A few weeks ago, my wife and I flew to Colorado to participate in an SCA event where we were teaching classes on medieval cooking, including a hands-on class at which we planned to actually cook several dishes. One required sourdough, so I put some in a small glass jar, screwed the lid on tightly, put the glass jar in a slightly larger plastic jar, screwed the lid of that on tightly, and put the whole assembly in my checked luggage.
When we picked up our luggage in the Denver airport, one of the two checked suitcases was partly open, with a broken latch. Fortunately it also had a luggage strap on it which kept it from opening very far. It was a Zero Halliburton metal suitcase, the luggage equivalent of a tank, purchased long ago for transporting a personal computer in the days before laptops. Breaking it is not easy. I do not know whether TSA or the baggage handlers were responsible.

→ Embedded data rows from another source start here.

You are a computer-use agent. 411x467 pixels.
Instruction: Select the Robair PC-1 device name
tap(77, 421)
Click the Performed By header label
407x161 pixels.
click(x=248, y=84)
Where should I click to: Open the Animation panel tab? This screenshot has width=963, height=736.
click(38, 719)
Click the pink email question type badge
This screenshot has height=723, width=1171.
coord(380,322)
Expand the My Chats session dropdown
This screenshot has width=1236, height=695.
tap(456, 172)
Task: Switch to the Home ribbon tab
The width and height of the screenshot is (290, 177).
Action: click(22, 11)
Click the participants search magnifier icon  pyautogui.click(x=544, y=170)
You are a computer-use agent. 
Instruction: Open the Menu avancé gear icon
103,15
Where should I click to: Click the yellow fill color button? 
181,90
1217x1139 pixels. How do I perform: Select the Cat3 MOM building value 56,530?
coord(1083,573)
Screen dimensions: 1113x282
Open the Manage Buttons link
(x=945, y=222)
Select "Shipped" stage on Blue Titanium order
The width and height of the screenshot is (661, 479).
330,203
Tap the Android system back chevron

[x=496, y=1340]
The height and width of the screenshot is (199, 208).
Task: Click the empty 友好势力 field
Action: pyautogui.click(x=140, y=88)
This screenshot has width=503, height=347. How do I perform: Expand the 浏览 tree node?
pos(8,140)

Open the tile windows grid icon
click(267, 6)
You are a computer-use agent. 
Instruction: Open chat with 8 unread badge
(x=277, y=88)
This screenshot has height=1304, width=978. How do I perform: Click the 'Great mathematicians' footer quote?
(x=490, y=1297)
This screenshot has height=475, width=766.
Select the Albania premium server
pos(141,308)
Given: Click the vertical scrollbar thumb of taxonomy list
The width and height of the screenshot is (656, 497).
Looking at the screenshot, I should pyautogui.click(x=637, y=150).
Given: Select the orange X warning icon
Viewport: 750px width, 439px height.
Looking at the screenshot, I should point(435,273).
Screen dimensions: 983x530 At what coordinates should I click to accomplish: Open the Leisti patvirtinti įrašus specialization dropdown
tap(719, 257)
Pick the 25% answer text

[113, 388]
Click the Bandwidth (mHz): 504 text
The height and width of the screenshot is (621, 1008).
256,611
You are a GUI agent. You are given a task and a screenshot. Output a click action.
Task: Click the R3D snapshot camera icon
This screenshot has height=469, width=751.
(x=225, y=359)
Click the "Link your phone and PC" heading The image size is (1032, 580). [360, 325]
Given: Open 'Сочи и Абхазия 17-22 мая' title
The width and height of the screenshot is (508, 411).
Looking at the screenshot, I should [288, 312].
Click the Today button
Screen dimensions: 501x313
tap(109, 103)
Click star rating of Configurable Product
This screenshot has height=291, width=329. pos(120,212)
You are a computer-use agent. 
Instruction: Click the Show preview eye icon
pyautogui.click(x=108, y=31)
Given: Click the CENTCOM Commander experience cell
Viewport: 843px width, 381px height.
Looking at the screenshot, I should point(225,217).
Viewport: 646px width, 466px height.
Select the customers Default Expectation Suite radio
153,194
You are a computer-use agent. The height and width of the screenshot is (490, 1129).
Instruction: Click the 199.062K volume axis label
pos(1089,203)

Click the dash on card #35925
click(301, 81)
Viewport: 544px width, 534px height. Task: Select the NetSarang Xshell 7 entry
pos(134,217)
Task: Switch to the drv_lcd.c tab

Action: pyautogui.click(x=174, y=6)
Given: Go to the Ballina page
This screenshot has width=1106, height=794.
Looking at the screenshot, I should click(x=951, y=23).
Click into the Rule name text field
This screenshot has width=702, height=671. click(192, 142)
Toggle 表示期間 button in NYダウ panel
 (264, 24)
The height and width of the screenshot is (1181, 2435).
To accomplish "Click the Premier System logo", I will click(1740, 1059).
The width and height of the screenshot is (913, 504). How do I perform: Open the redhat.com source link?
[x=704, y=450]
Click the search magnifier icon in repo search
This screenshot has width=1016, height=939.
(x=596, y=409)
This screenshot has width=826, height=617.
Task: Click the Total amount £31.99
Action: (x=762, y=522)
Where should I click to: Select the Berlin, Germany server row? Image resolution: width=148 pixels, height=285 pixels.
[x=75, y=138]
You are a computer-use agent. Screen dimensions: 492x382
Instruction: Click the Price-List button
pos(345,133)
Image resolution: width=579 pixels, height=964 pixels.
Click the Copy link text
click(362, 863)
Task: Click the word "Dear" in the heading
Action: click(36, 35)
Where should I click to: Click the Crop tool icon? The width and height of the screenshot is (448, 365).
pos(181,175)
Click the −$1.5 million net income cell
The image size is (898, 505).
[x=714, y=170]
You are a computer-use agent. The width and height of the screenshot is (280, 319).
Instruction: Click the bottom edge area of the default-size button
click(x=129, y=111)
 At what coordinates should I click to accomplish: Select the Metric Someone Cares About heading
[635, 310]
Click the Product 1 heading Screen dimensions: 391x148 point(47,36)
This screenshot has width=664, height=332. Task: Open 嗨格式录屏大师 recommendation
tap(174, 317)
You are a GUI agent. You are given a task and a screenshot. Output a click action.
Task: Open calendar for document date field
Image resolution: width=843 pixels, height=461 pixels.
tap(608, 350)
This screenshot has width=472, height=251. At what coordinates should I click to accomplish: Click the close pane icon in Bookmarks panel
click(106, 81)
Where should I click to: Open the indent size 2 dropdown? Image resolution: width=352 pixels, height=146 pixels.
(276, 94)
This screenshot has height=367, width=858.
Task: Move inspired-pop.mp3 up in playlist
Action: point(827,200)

When we unpacked the other suitcase, we discovered a second problem. It contained a note from TSA saying that they had searched it. It also contained sourdough—out of the jars and spread over the contents of one end of the suitcase.
At first glance, that could have been due to carelessness rather than malice, a TSA inspector who opened both jars to check what was in them and did not take much care in closing them. But one of the things at that end of the suitcase was the case for my electric toothbrush. It was zipped closed when I packed the suitcase, zipped closed when I unpacked it—and there was sourdough inside it.
I cannot see any plausible way that could have happened other than the sourdough having been deliberately dumped out of its jars and over the contents of the suitcase, at a point when the inspector had unzipped the toothbrush case. Hence I conclude that I was the victim not of carelessness but of deliberate vandalism.
There is a simple way in which TSA could make both vandalism and pilfering by its inspectors much less common. All they would have to do is to include on the note saying that the suitcase had been searched a number identifying the inspector who searched it. If they got multiple complaints about the same inspector, they could investigate and take appropriate action.
The fact that, more than ten years after TSA was set up, they have not yet taken that simple precaution seems to me to be overwhelming evidence that, as an organization, they do not much care whether their employees rob or vandalize the luggage they are given access to, and at least weak evidence that they would prefer not to be able to identify those responsible.
Interestingly enough, on a different trip, I found that the note informing us that our luggage had been searched did contain information identifying the agent who had searched it. The note was not from TSA but from a private firm contracted by San Francisco Airport.